I want to conclude by summarizing why theories of everyday life might be of particular interest to historians. Significantly, the work of Lefebvre and other French theorists locates the everyday not just in ordinary, mundane experience (the more general meaning assumed in the historical traditions I mentioned in my introduction) but quite specifically in le quotidien, the routines and activities which we literally do every day. These critics have tried to situate these routines within a dialectical process, by viewing the everyday as a complex entity whose disparate aspects are interrelated and always evolving. The everyday is, in Susan Willis’s words, ‘our site of convergence with the historical’ (1991: 158): it is the point of dialogue and interaction between the local and global, the habitual and fashionable, the individual and social.

By emphasizing conflict and change, these theories of the everyday complicate any notion of the past as dead-and-buried, disconnected from the present. Carolyn Steedman explains this in terms of the difference between dust and waste: while the latter suggests something that can be easily discarded, the former ‘is about circularity, the impossibility of things disappearing, or going away, or being gone’ (2001: 164). Certainly, dust is one of the unnoticed constants of everyday life and the most visible expression of its temporality.

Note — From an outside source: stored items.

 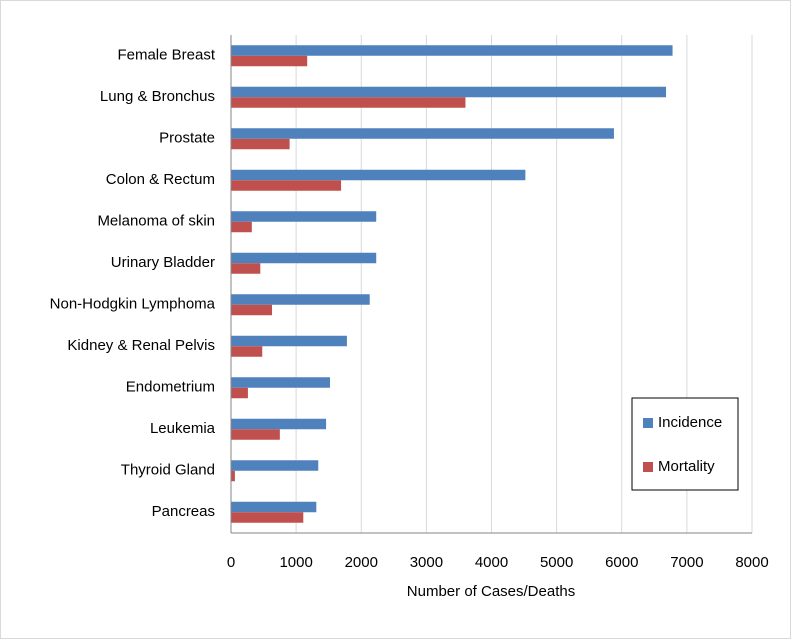 What do you see at coordinates (686, 562) in the screenshot?
I see `x-tick-label: 7000` at bounding box center [686, 562]. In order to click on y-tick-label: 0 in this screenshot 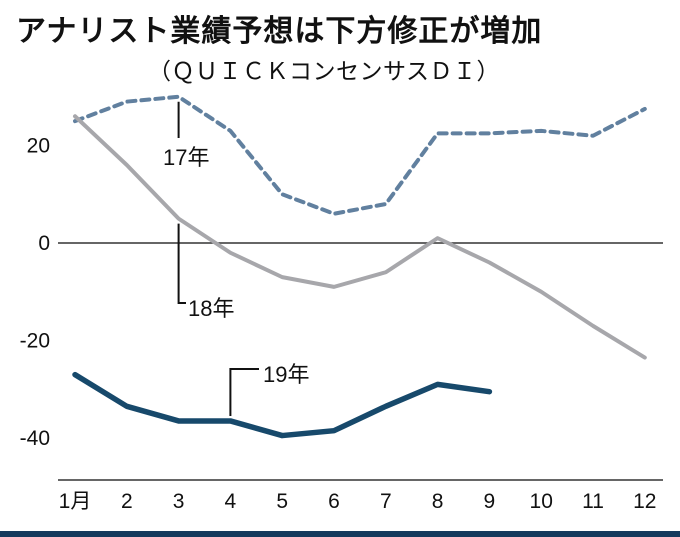, I will do `click(44, 244)`.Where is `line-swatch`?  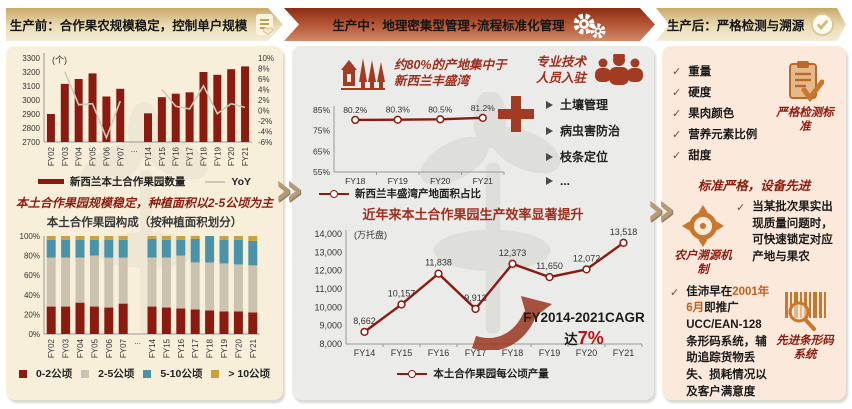 line-swatch is located at coordinates (216, 182). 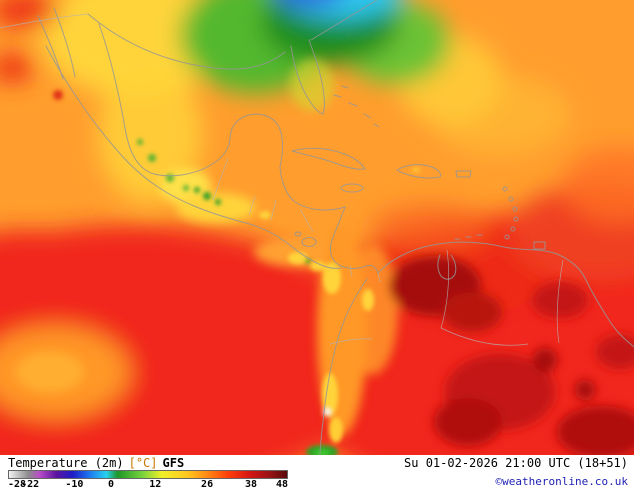 I want to click on legend-title: Temperature (2m), so click(x=66, y=463).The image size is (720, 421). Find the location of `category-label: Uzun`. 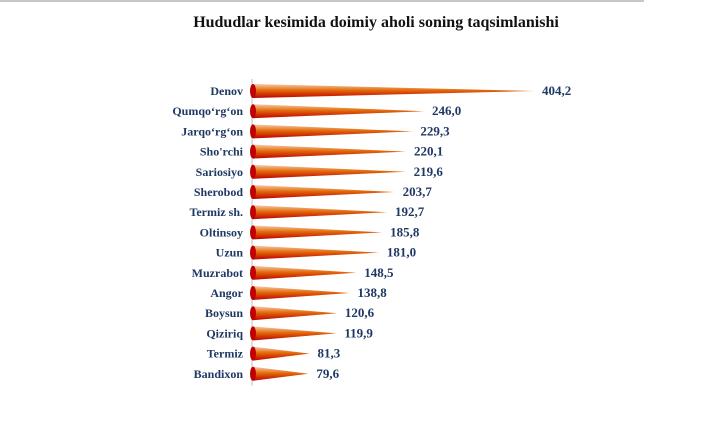

category-label: Uzun is located at coordinates (230, 253).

The embarrassment of dust descends inevitably on the streamlined, laminate surfaces of modernity: the tiny particles of dead skin, lint, decayed wood and soot that settle on domestic surfaces or swirl around in shafts of light; the dirt that accumulates in the cracks and corners of neglected everyday objects; the gritty air of city streets and other public spaces. As Steedman points out, we can never remove dust completely, only disturb it until it is eventually deposited elsewhere. This is a good way of thinking about daily life, in fact, as something that remains, despite our attempts to overlook or discard it: the everyday, we might say, is where the dust settles. But as Lefebvre argues, the everyday is not simply a residual sphere of boredom and drudgery which lags behind the modern; it contains within it an elusive communality and a utopian potential. By thinking about the everyday as a dialectical process, we can see how the routines of the present are connected to both historical struggles and future possibilities.